Two former U.K. prime ministers, Gordon Brown and Sir John Major, are calling for the creation of a new international tribunal modeled on the Nuremberg trials to investigate Russian President Vladimir Putin and his accomplices for their actions in the invasion of Ukraine.
“From Britain—which rightly prides itself in democracy and the rule of law—the message must go out. At Nuremberg we held the Nazi war criminals to account. Now, eight decades on, we must ensure there will be a day of reckoning for Putin.” Brown said in a statement.
The two former U.K. leaders have launched a campaign, called Justice for Ukraine, with a petition that has already acquired over 745,000 signatures. About 140 well-respected members of the international legal community are included among the signatories.
They include Baroness Brenda Hale QC, who was president of the U.K. Supreme Court until 2020; former president of the European Court of Human Rights Sir Nicolas Bratza; the Ukrainian foreign minister, Dmytro Kuleba; and academics and former presidents and prime ministers from around the world.
Private practice lawyers have also signed on, including two U.S.-based international litigation and arbitration partners from Foley Hoag. Other signatories include many London barristers, such as Patrick Lawrence QC of 4 New Square, and Helena Kennedy QCC of Doughty Street chambers.
The international tribunal they envision would act in addition to investigations into war crimes by the International Criminal Court (ICC), located at The Hague. The ICC is a criminal court that investigates and tries individuals accused of genocide, war crimes and crimes against humanity.
The chief ICC prosecutor, Karim Khan, has opened an investigation into the war in Ukraine at the request of 39 member states of the ICC. U.K. Justice Secretary Dominic Raab was in The Hague this week to help ensure that “when that prosecution comes, the court will have what it needs,” U.K. Health Secretary Sajid Javid said.
While the ICC has the power to investigate any acts of genocide, war crimes and crimes against humanity, it cannot prosecute the crime of aggression if the act of aggression is committed by a state that is not party to the Statute of that Court—unless the U.N. Security Council refers the matter to the court. Since Russia has not ratified that statute and would exercise its veto in the Security Council against a referral, the ICC cannot, as things stand, investigate crimes of aggression against Ukraine.
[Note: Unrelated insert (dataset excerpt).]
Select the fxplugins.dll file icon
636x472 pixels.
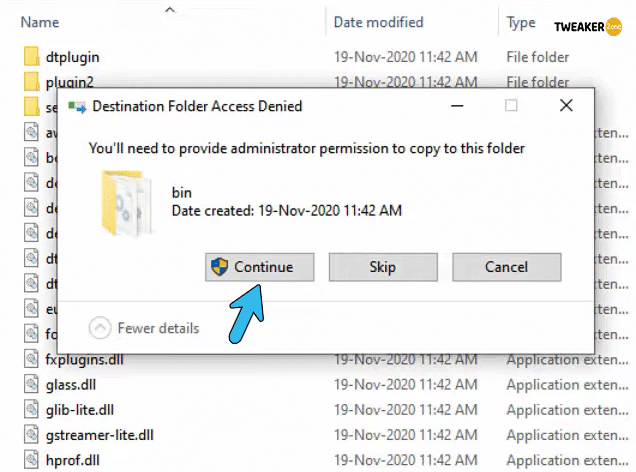tap(31, 359)
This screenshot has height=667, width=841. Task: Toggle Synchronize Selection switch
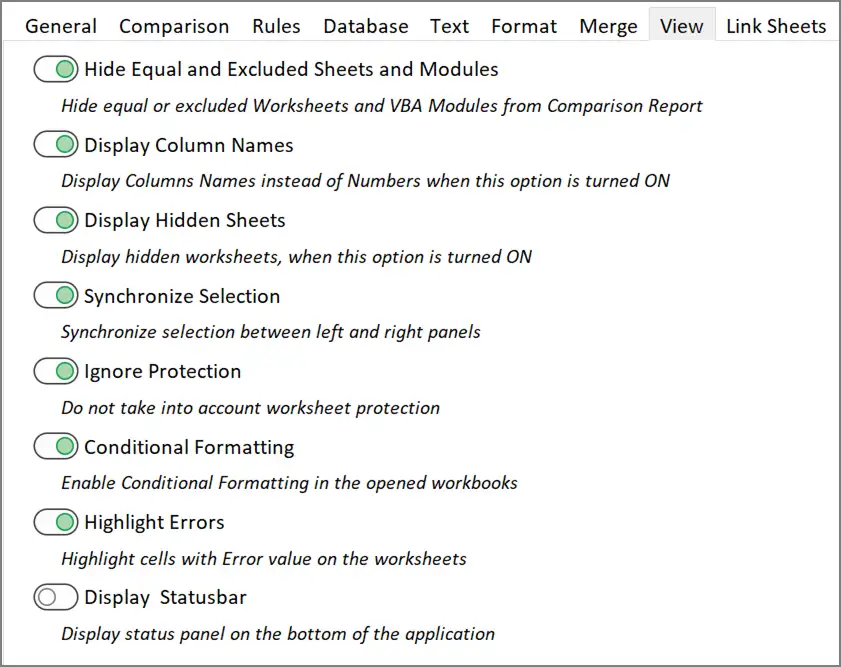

The newly formed tribunal would also act in addition to the International Court of Justice (ICJ)—a civil court that hears disputes between countries. At the ICJ, also based at The Hague, U.S.-based Covington & Burling currently is representing the Ukrainian government pro bono. Ukraine is arguing that Moscow’s stated justification for the invasion—to prevent a genocide in eastern Ukraine—is unfounded. In an emergency hearing earlier this month, it also asked the court to order Russia to immediately cease its military operations in Ukraine.
This week, the International Court of Justice granted Ukraine’s request, issuing a largely symbolic 13-2 decision calling for Russia to cease the hostilities. Russia did not attend any of the hearings and is not expected to abide by the decision. The court will hear arguments on the merits of Ukraine’s legal action against Russia in the coming months.
Lisa Shuchman contributed to this report.